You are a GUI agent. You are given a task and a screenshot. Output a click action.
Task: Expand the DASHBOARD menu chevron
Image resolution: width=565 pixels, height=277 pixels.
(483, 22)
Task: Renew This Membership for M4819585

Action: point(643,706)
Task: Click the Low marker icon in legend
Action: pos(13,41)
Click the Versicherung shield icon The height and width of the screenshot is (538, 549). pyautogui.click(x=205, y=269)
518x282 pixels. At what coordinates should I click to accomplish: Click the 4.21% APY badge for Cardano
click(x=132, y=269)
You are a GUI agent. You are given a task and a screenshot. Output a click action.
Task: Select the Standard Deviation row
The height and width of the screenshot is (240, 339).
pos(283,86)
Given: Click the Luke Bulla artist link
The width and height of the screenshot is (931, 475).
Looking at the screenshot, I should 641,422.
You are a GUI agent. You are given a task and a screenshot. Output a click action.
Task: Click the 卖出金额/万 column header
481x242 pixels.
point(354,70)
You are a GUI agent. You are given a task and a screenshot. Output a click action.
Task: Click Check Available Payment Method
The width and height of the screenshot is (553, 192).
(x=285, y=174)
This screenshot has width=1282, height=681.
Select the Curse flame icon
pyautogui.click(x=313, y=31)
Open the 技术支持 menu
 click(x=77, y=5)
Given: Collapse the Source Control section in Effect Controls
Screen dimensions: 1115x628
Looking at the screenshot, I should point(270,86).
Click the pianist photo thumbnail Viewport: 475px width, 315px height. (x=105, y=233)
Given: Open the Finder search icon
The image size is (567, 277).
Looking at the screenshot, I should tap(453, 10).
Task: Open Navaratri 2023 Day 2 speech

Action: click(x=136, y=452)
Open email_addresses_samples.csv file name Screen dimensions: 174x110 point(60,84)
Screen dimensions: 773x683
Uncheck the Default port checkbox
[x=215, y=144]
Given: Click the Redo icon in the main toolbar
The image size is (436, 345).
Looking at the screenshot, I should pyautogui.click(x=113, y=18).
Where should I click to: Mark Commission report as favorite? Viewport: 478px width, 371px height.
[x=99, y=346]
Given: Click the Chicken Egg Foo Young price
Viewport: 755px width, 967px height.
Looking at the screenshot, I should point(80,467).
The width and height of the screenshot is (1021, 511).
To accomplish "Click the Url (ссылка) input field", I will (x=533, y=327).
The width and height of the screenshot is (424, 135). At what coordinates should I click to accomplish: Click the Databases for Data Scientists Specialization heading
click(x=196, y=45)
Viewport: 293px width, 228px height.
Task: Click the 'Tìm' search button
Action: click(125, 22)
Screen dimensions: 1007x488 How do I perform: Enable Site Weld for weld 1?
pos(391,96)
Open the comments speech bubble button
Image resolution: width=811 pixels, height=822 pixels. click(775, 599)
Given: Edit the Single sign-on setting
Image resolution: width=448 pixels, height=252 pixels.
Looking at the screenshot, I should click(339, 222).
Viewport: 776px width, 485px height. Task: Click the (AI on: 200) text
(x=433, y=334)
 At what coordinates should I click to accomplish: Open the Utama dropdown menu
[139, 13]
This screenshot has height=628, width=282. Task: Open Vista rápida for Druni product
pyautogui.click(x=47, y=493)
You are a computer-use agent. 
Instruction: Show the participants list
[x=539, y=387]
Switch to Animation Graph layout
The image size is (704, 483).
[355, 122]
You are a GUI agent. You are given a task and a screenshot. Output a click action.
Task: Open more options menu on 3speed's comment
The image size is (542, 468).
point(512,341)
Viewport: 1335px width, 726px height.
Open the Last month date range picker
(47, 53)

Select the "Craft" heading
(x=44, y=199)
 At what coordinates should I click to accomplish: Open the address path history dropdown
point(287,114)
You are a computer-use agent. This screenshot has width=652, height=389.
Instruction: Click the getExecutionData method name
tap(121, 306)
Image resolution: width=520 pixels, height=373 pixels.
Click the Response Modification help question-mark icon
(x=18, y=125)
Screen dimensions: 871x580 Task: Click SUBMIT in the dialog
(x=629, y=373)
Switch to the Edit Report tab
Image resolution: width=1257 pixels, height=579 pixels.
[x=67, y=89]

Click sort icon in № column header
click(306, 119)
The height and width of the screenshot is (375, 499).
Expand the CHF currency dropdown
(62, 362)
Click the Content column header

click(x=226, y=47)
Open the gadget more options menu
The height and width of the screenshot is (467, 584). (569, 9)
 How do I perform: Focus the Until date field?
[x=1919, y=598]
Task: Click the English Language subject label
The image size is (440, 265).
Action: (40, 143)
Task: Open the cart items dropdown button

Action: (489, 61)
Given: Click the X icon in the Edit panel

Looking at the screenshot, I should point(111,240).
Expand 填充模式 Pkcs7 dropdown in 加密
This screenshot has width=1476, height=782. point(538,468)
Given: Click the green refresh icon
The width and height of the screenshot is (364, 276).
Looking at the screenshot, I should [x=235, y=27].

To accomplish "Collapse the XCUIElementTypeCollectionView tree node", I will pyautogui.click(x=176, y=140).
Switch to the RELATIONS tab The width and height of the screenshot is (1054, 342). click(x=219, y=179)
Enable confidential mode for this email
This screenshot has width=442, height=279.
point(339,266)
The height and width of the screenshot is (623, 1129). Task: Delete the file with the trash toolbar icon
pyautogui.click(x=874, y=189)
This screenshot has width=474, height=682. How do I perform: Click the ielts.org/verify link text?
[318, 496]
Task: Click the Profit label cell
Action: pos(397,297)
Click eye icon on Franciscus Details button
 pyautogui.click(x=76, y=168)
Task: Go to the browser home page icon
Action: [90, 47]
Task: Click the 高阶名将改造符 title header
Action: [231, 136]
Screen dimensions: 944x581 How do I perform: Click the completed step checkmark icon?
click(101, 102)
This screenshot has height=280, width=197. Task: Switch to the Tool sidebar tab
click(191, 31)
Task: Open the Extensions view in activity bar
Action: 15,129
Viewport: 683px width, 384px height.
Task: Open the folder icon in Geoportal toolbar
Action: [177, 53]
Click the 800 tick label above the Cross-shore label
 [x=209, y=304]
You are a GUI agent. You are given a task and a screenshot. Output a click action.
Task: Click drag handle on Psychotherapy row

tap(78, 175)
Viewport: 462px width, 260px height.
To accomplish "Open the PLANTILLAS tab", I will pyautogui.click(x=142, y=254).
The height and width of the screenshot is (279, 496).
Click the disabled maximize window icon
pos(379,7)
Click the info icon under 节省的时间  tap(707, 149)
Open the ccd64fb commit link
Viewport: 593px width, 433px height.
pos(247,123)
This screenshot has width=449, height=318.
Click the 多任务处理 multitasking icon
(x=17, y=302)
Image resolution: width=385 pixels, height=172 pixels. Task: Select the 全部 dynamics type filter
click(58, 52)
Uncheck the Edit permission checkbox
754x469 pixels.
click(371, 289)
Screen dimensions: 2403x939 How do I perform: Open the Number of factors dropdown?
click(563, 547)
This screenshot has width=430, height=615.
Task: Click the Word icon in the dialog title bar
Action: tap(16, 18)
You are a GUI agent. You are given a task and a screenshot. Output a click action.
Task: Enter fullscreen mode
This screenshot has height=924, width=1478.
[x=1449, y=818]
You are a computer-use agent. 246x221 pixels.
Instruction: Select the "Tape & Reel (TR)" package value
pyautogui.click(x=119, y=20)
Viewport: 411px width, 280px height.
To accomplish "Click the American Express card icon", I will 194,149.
────
Your answer should be every line from the material above in which the word "will" appears.

• _Solution for this problem_:
To accomplish "Click the Url (ссылка) input field", I will (x=533, y=327).
To accomplish "Collapse the XCUIElementTypeCollectionView tree node", I will pyautogui.click(x=176, y=140).
To accomplish "Open the PLANTILLAS tab", I will pyautogui.click(x=142, y=254).
To accomplish "Click the American Express card icon", I will 194,149.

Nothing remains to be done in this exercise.